Offener Brief ans Sozialamt: Keine tägliche Unterschriftspflicht!

Zürich, 3. Juli 2020.

Sehr geehrte Frau Lübberstedt, sehr geehrte Frau Gasser Pfulg

Wir möchten mit diesem Schreiben unsere Unterstützung für das Anliegen der Bewohnerinnen und Bewohner der kantonalen Notunterkünfte ausdrücken, nur einmal in der Woche unterschreiben zu müssen.

Seit Montag, 22. Juni 2020, sind die Menschen in den kantonalen Notunterkünften in Adliswil, Glattbrugg, Hinteregg, Kemptthal und Urdorf angehalten, wieder zweimal täglich (Adliswil: einmal) im ORS-Büro ihrer Unterkunft zu unterschreiben, um das Nothilfegeld von 8.50 Franken zu erhalten.

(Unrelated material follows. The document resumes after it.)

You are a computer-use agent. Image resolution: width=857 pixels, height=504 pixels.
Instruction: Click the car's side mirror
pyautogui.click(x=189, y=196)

Nothilfe ist ein verfassungsmässig garantiertes Grundrecht. Das Nothilfegeld ist für die abgewiesenen Asylsuchenden überlebenswichtig. Sie müssen damit Essen, Hygieneartikel, Mobilitätskosten, Kommunikationsmittel und alles weitere fürs Leben Notwendige bezahlen. Trotzdem: Wenn eine Person einmal nicht oder nicht rechtzeitig unterschreiben kann, erhält er oder sie das Nothilfegeld nicht.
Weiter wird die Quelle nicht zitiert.